What to work on:
Reproduce each record exactly.

Records supplied:
⁂
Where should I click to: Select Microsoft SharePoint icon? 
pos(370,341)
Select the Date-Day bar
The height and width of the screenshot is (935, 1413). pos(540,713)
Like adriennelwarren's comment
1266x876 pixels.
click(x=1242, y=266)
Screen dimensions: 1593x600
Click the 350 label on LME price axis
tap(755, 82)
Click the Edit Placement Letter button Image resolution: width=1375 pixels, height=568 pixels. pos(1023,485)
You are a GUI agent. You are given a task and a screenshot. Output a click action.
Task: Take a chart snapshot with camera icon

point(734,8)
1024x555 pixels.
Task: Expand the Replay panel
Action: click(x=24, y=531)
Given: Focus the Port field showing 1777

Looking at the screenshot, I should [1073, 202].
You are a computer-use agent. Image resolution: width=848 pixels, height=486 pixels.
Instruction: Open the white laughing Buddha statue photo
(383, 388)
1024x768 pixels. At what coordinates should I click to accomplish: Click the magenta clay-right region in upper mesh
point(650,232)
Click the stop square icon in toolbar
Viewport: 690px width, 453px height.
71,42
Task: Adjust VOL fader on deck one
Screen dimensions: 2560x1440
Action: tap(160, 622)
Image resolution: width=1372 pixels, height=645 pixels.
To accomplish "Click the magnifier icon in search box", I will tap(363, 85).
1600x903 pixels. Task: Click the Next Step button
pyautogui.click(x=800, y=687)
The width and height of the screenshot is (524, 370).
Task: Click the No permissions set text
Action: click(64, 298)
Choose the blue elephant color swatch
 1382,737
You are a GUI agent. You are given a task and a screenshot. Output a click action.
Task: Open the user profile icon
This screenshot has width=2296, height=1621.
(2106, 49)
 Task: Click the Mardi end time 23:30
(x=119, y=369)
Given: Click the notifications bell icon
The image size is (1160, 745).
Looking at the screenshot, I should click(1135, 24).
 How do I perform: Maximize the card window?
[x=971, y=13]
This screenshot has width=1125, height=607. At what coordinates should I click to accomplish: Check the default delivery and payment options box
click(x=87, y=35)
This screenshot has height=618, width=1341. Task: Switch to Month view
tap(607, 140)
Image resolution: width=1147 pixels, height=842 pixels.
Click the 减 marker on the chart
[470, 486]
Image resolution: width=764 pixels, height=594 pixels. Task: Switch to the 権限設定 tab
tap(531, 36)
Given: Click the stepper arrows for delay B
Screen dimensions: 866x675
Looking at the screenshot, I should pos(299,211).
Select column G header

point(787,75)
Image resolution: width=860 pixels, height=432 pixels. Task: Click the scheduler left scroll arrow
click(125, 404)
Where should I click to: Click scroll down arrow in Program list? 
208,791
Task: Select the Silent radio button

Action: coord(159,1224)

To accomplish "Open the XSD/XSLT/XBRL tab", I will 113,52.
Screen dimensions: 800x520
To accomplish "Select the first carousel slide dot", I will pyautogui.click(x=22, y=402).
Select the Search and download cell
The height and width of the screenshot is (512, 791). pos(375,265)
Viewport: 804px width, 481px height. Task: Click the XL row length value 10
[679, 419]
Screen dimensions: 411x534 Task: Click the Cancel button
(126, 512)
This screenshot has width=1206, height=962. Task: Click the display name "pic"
⁂
Exercise solution:
Where should I click to: Select Microsoft SharePoint icon? 
pos(370,341)
Select the Date-Day bar
The height and width of the screenshot is (935, 1413). pos(540,713)
Like adriennelwarren's comment
1266x876 pixels.
click(x=1242, y=266)
Screen dimensions: 1593x600
Click the 350 label on LME price axis
tap(755, 82)
Click the Edit Placement Letter button Image resolution: width=1375 pixels, height=568 pixels. pos(1023,485)
You are a GUI agent. You are given a task and a screenshot. Output a click action.
Task: Take a chart snapshot with camera icon

point(734,8)
1024x555 pixels.
Task: Expand the Replay panel
Action: click(x=24, y=531)
Given: Focus the Port field showing 1777

Looking at the screenshot, I should [1073, 202].
You are a computer-use agent. Image resolution: width=848 pixels, height=486 pixels.
Instruction: Open the white laughing Buddha statue photo
(383, 388)
1024x768 pixels. At what coordinates should I click to accomplish: Click the magenta clay-right region in upper mesh
point(650,232)
Click the stop square icon in toolbar
Viewport: 690px width, 453px height.
71,42
Task: Adjust VOL fader on deck one
Screen dimensions: 2560x1440
Action: tap(160, 622)
Image resolution: width=1372 pixels, height=645 pixels.
To accomplish "Click the magnifier icon in search box", I will tap(363, 85).
1600x903 pixels. Task: Click the Next Step button
pyautogui.click(x=800, y=687)
The width and height of the screenshot is (524, 370).
Task: Click the No permissions set text
Action: click(64, 298)
Choose the blue elephant color swatch
 1382,737
You are a GUI agent. You are given a task and a screenshot. Output a click action.
Task: Open the user profile icon
This screenshot has width=2296, height=1621.
(2106, 49)
 Task: Click the Mardi end time 23:30
(x=119, y=369)
Given: Click the notifications bell icon
The image size is (1160, 745).
Looking at the screenshot, I should click(1135, 24).
 How do I perform: Maximize the card window?
[x=971, y=13]
This screenshot has width=1125, height=607. At what coordinates should I click to accomplish: Check the default delivery and payment options box
click(x=87, y=35)
This screenshot has height=618, width=1341. Task: Switch to Month view
tap(607, 140)
Image resolution: width=1147 pixels, height=842 pixels.
Click the 减 marker on the chart
[470, 486]
Image resolution: width=764 pixels, height=594 pixels. Task: Switch to the 権限設定 tab
tap(531, 36)
Given: Click the stepper arrows for delay B
Screen dimensions: 866x675
Looking at the screenshot, I should pos(299,211).
Select column G header

point(787,75)
Image resolution: width=860 pixels, height=432 pixels. Task: Click the scheduler left scroll arrow
click(125, 404)
Where should I click to: Click scroll down arrow in Program list? 
208,791
Task: Select the Silent radio button

Action: coord(159,1224)

To accomplish "Open the XSD/XSLT/XBRL tab", I will 113,52.
Screen dimensions: 800x520
To accomplish "Select the first carousel slide dot", I will pyautogui.click(x=22, y=402).
Select the Search and download cell
The height and width of the screenshot is (512, 791). pos(375,265)
Viewport: 804px width, 481px height. Task: Click the XL row length value 10
[679, 419]
Screen dimensions: 411x534 Task: Click the Cancel button
(126, 512)
This screenshot has width=1206, height=962. Task: Click the display name "pic"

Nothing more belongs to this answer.